Katamari Damacy [Razz]

I will grant that, as a new medium whose primary focus is rightly on the gameplay, rather than the story, the gaming industry has a ways to go. But to speak of it as though it is inherently incapable of achieving the same level of awesomeness as other media is nothing more than prejudice.

My prime example of this is Deus Ex — the original, not the sequel. That game required you several times to make moral choices about other people's lives, in which all the options available to you were bad. That game really made you think about what mattered most to you, and what kind of world you wanted to live in.

Other games have gone to similar lengths to explore the same kinds of questions and dilemmas that other media have excelled at portraying.

The problem is that this IS an emerging medium. While theater has been around forever, novels have been around for centuries, movies for one century, and television for decades, video games (as we know them today) have only really been around for about 25 years. Just as moviemakers had to learn, over time, to use the camera as a storytelling tool, rather than simply filming stage plays or slices of life, so also are video game designers still in the process of figuring out how to change their means of storytelling to account for the unique features of their medium.

Stories in other media get a lot of mileage out of the fact that the writer decides, in advance, what choices the characters will make, what consequences those choices will have, and how they will affect the meaning of the overall story. They take this power for granted, and have learned to use it well.

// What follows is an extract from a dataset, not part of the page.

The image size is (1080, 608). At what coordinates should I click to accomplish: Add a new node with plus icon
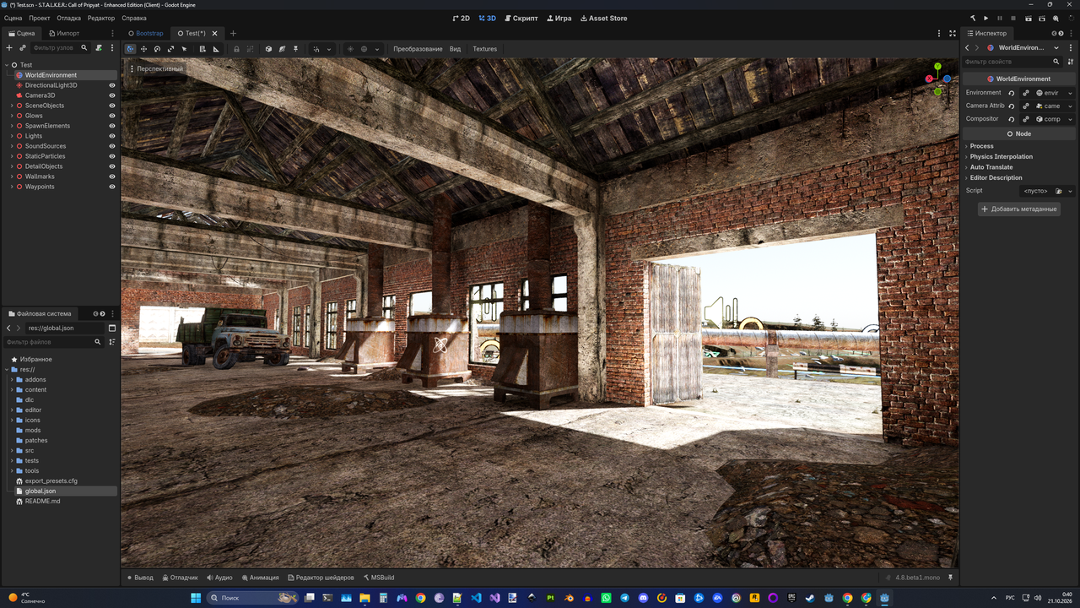pos(9,48)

In a video game, in which the actions of the main character are not under the designer's direct control, you suddenly face a new set of challenges. How do you give that character's actions meaning in the story, when you don't know what they will be? We have settled, so far, into several different methods:

0. Nonexistent Storylines. Not really part of the list, but this should be mentioned. Some games are simply mind puzzles or dexterity challenges, and have no need of a story.
EXAMPLES: Tetris, many puzzle and strategy games

1. Window-dressing Storylines. In some games, the story and the gameplay bear almost no relation to one another. You play through a series of challenges that have very little story to them, and then (sometimes) are rewarded with the next piece in an ongoing movie or novel that is only tangentially related to what you are actually doing.
EXAMPLES: Most Real-time Strategy games fall into this category, as does the Diablo series.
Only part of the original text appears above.